Dominican Republic

Isla Saona
The spectacular coast of Isla Saona in East National Park
Size18,792 square miles (48,671 square kilometers)
Population10,800,000 (58% mixed, 16% black, 13.5% white, 12,5% other)
Statusindependent country
Official language(s)Spanish
GDP per capita (2018)$7,932
CurrencyDominican peso
ElectricityUS standard two-prong
Drivingon the right

A land of diversity, Dominican Republic is the second biggest country in the Caribbean by land and population, smaller only to Cuba. First visited by Columbus in 1492, it was quickly colonized by the Spanish. In fact, the settlement of Santo Domingo was the very first permanent European colony in the New World founded by Christopher Columbus’ brother, Bartholomew in 1496. At the time, the Spanish named the whole island where current day Dominican Republic is based “La Isla Hispaniola” (The Spanish Island) and ruled the eastern 2/3 of it, often mercilessly, for over three hundred years until 1821 when the Dominican people declared their independence. I mention 2/3 of the island’s territory as the eastern 1/3 of it has its own rich history that led to modern day Haiti. Needless to say, the Spanish gave up a third of Hispaniola in 1697 to the French, who lost its control in 1804 after a successful slave rebellion led by Toussaint L’Ouverture and Jean-Jacques Dessalines.

The Dominican people wrestled control of their territory not only from the Spanish, but also from the Americans and the country suffered many violent uprisings and shifts in power throughout the 19th and 20th centuries. It is only in the last two decades that the country’s political and economical situation has stabilized. And although the country is still struggling in many respects today and much of its population suffers deep poverty, Dominican Republic has grown tremendously in a short period of time as far as its tourist industry and it has done so for a good reason.

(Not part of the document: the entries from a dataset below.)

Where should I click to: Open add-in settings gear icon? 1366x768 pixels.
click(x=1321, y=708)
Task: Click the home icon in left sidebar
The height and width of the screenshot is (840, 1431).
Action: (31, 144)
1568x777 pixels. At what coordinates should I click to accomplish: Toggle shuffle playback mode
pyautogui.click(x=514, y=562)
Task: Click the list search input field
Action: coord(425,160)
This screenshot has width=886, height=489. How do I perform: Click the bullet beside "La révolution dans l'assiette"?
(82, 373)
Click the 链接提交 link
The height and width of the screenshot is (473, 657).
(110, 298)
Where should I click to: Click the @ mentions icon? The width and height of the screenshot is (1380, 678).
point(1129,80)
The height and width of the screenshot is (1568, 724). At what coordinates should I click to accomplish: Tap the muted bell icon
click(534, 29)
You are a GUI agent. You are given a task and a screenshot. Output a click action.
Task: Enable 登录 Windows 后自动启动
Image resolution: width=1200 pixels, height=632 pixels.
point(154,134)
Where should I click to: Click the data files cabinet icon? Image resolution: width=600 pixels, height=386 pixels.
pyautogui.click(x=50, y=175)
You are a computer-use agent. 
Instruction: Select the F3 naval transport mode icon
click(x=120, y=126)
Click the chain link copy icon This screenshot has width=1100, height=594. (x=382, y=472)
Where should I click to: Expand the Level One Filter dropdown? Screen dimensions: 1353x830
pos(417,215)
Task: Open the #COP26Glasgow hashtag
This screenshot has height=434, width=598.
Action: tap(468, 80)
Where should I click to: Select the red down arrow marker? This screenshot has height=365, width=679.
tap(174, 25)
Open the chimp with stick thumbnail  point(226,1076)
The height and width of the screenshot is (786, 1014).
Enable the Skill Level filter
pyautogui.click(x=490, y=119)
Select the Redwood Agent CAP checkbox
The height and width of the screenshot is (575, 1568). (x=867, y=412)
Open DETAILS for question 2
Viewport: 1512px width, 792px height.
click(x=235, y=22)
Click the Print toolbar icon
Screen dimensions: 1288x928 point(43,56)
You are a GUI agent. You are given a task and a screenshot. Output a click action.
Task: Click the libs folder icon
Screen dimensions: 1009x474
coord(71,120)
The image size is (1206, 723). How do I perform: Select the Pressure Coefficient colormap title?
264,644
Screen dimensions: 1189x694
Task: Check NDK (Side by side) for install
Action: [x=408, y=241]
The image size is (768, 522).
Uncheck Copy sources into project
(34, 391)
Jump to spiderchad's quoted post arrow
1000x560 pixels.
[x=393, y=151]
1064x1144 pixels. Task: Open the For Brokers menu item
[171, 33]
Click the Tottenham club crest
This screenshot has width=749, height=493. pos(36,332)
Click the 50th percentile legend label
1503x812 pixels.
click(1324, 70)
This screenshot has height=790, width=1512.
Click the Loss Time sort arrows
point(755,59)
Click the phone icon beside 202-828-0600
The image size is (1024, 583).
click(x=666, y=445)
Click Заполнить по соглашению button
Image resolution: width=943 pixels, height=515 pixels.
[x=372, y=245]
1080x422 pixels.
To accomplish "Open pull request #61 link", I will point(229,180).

The territory has over a thousand miles of stunning sand beaches along its coast with a vast majority of them surrounded by shallow clear waters and impressive palm trees. The country is home to huge swaths of pristine jungle and tall mountain peaks whereas its cities are alive with colonial history as well as constant music and Latin dancing. With world class entertainment and dining, places like Punta Cana, Puerta Plata as well as the capital of Santo Domingo are now globally recognized tourist hot spots where one can truly never get bored. Also, if you are a fan of all-inclusive vacations, you will find that Punta Cana offers the best such vacation packages in all of the Caribbean at prices much lower than anywhere else. Therefore, if you think you may ever only be able to visit one place in all of the Caribbean, you should definitely consider this place to be the Dominican Republic!

Getting there

With seven international airports, Dominican Republic is the best air connected territory of the Caribbean. Americans can fly to the country non-stop from as many as ten cities throughout the US. The two most popular and easiest to get to destinations are Punta Cana International Airport (the biggest in the Caribbean!) and the Las Américas International Airport in Santo Domingo. Residents of Canada can fly to Dominican Republic from Toronto, Montreal, Ottawa and Quebec City. Finally, travellers from Europe have plenty of options as well. There are direct flights to Dominican Republic available from Madrid, Paris, Milan, Frankfurt and Brussels. Surprisingly, there are no direct flights available from London at the moment, though there are multiple options for quick connections via a US airport.

Getting around

The best way of getting around Dominican Republic depends on where you land/are based. For example, if you will stay most of your time around Punta Cana, good chances are you will be staying at an all-inclusive resort, which offers bus services from the airport as well as lots of options for local travel with other guests from your hotel. If on the other hand, you are staying in Santo Domingo, local taxis are your best bet and you may even be able to catch an Uber! Nonetheless, taxis are pretty expensive in Dominican Republic overall, so when it comes to traveling between the country’s various cities and town, you will be much better off using a privately owned bus or mini-bus, of which there are plenty – check out this list of some of the most highly ranked private bus companies.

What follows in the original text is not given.